# WHAT YOU HAVE TO DO
Extend the piece below on Edmonton's homeless encampment clearances by a few paragraphs, picking up after its final sentence.

# SOURCE
§

Police and city continue with failed encampment policy.

David Climenhaga 8 Jan 2024Alberta Politics

David J. Climenhaga is an award-winning journalist, author, post-secondary teacher, poet and trade union communicator. He blogs at AlbertaPolitics.ca. Follow him on Twitter at @djclimenhaga.

With temperatures falling and lows below -30 C forecast by the middle of this week, Edmonton police and city crews continue to break up homeless encampments in the city core.

Police in black uniforms and city employees in white hazmat suits, which, given the nature of the work, are likely worn more for theatrical effect than practical safety reasons, dismantled the sixth camp since Dec. 29 Saturday.

But if the point of the exercise is to make unhoused residents of Edmonton go away, it’s clearly not working.

Rousted from their encampments, homeless people are often seen pitching their tents at new locations within sight of the old ones. When the police advance, the homeless retreat. When the police move on, the homeless return. (Indeed, a play on Mao Zedong’s famous description of guerrilla warfare.) Surely pursuing a policy that gets such results is the height of absurdity.

However, it would seem this effort, strongly backed by the United Conservative Party government, is motivated less by concerns about public safety and the welfare of the unhoused and more by the desire to look tough, generate headlines and embarrass Edmonton’s progressive-leaning city council with the enthusiastic assistance of the city’s UCP-friendly police chief.

Still, it was a bizarre irony the tone-deaf government of Premier Danielle Smith chose this moment to promote winter camping in Alberta.

On exactly the same social media feeds where UCP politicians are quoting local right-wing media commentators cheerleading the clearances and making inflammatory and unsubstantiated claims about what happens in homeless encampments, the government is urging other Albertans, “don’t wait until May to start camping!”

“Our government is proud to support year-round camping and outdoor recreation opportunities,” says a tweet by MLA Searle Turton, the UCP’s minister of children and family services.

“Winter camping: Go out and feel the magic!” exclaims an Alberta government media release on the same topic, published Tuesday and widely ignored by media.

“I encourage every Albertan to spend as much time as possible outdoors this season,” notes MLA Todd Loewen, the UCP’s minister of forests and parks, in the release.

Just remember, though, if you want to sleep outside undisturbed during “our beautiful winters,” you’d damn well better have a $60,000 SUV and a wallet full of credit cards. As has been observed of Alberta in the 2020s many times before, you really can’t make this stuff up.

§

[Entries on locating words and elements]
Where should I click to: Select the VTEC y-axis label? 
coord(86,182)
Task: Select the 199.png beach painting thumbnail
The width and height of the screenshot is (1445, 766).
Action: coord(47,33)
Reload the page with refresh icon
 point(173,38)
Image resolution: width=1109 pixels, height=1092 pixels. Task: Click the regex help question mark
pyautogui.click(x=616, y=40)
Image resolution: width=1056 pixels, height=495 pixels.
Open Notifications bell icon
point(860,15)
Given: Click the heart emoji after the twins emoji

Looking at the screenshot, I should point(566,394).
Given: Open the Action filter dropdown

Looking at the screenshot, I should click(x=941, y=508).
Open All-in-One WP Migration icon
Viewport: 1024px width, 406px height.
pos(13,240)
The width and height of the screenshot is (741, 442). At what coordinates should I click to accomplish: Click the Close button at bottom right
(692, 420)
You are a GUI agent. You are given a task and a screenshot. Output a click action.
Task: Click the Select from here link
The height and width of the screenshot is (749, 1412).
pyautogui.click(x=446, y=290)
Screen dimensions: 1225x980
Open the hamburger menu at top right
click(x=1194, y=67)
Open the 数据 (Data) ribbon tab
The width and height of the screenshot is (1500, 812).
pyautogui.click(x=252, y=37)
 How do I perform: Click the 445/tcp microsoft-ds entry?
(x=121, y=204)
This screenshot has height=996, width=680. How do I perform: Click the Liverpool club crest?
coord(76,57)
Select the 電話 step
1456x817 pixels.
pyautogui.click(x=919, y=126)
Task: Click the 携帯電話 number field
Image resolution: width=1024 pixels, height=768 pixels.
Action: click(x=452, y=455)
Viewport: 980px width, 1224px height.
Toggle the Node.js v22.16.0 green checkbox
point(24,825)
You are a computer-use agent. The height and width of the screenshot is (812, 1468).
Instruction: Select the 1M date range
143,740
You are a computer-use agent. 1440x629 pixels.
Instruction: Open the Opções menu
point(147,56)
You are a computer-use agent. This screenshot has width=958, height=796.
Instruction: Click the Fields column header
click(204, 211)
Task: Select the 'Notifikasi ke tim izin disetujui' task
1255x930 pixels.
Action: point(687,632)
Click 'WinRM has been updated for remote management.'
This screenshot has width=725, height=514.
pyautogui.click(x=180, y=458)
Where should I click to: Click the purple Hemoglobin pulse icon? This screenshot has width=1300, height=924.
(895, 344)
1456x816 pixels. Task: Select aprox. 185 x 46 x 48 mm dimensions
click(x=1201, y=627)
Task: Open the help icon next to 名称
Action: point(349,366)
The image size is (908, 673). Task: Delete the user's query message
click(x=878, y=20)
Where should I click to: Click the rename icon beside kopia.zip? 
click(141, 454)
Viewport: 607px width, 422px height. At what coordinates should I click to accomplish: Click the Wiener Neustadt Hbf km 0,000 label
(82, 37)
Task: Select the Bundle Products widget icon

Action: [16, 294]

§

# IN RESPONSE
Meanwhile, that Dec. 28 letter to Edmonton Mayor Amarjeet Sohi and city council imploring them to intervene to seek a moratorium on the rousts has now been signed by more than 3,300 people. More can sign the letter online.

Alas, there’s not much chance council will entertain the letter’s request to “immediately convene an emergency City Council meeting to explore the use of your powers as Council to halt the violent and disruptive decampment of hundreds of community members from the only shelter they currently have.”

Councillors have decamped to their winter break and will doubtless be trying to keep their heads as far down as possible in hopes the weather stays warm and the controversy blows over.

“These sweeps don’t ‘resolve’ anything,” said Bradley Lafortune, director of Public Interest Alberta, which drafted the letter. “Just today we saw people relocating less than one block away and within clear sight of the camp that was swept by EPS [Edmonton Police Service] and the city at Hope Mission.”

As for the city’s revised clearance policy required by the Dec. 18 interim injunction on shutting down encampments, Lafortune said, “the ‘new’ policy is just the old policy with the most minor modification to confirm whether there is shelter capacity if the encampment exceeds 20 structures. Most encampments do not reach 20 structures and EPS and the city can divide encampments by street, sidewalk or fence, even if they are in the same area.

"Essentially, there is a big, gaping loophole in this so-called modification that renders it meaningless.”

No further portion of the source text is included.